→ ENTRIES SUPPLIED
# # #
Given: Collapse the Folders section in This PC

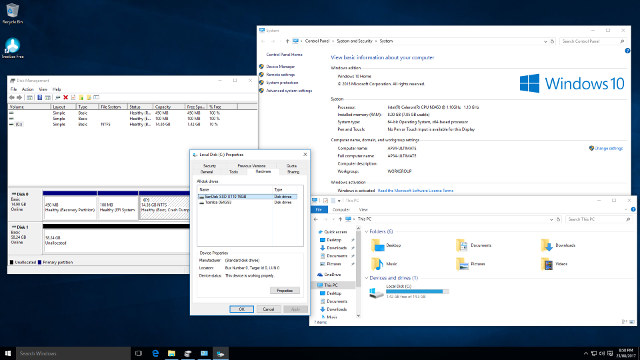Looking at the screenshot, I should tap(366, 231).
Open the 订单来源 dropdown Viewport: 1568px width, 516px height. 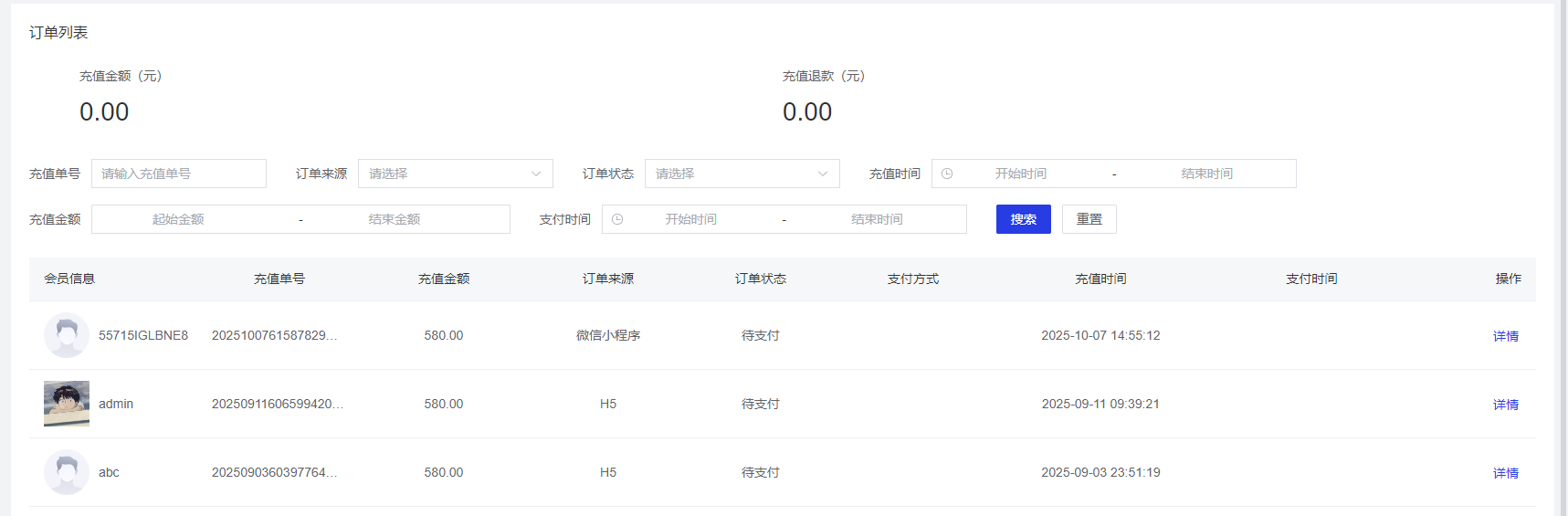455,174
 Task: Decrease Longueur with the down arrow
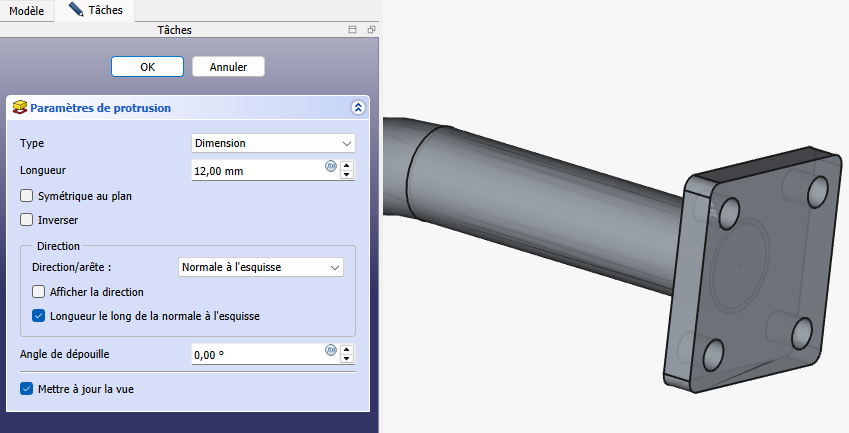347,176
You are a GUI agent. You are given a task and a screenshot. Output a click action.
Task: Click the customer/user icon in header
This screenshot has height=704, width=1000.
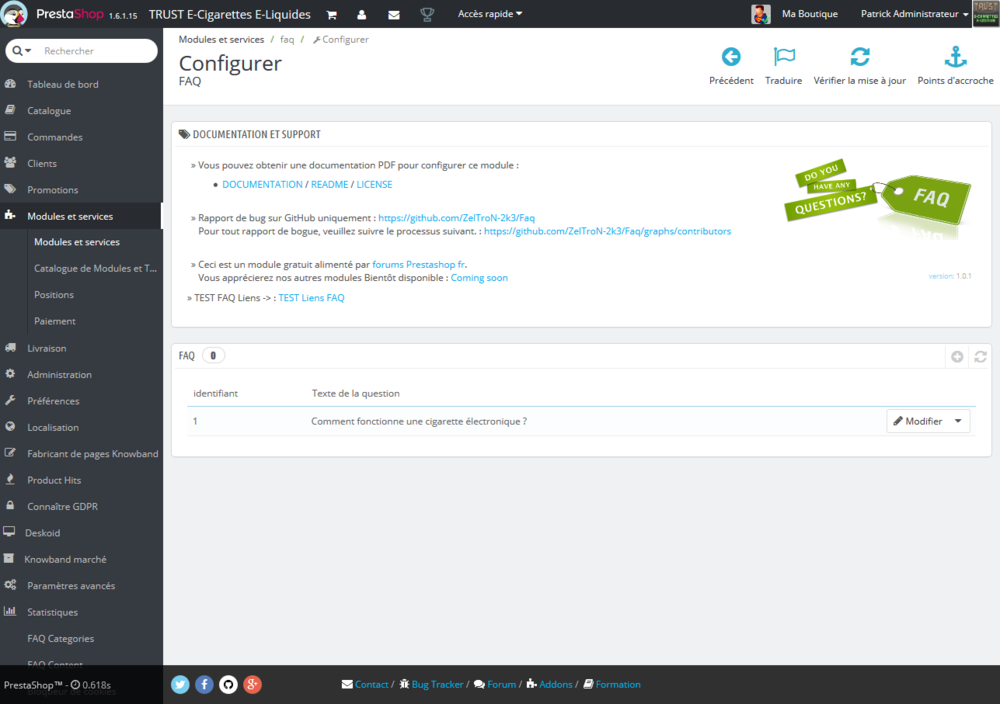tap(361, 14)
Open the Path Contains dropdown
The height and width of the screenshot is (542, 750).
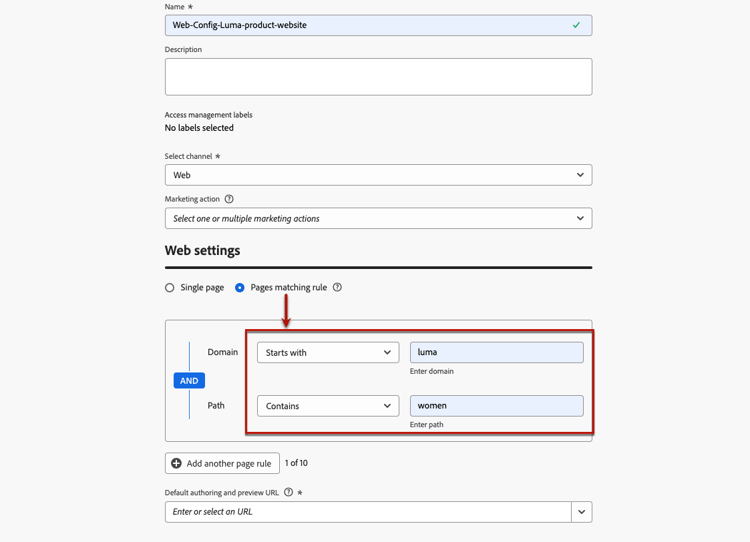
# # #
Please pick out and copy every line of the records above that contains the word "This".

→ FULL RESPONSE
Given: Collapse the Folders section in This PC
This screenshot has height=704, width=1000.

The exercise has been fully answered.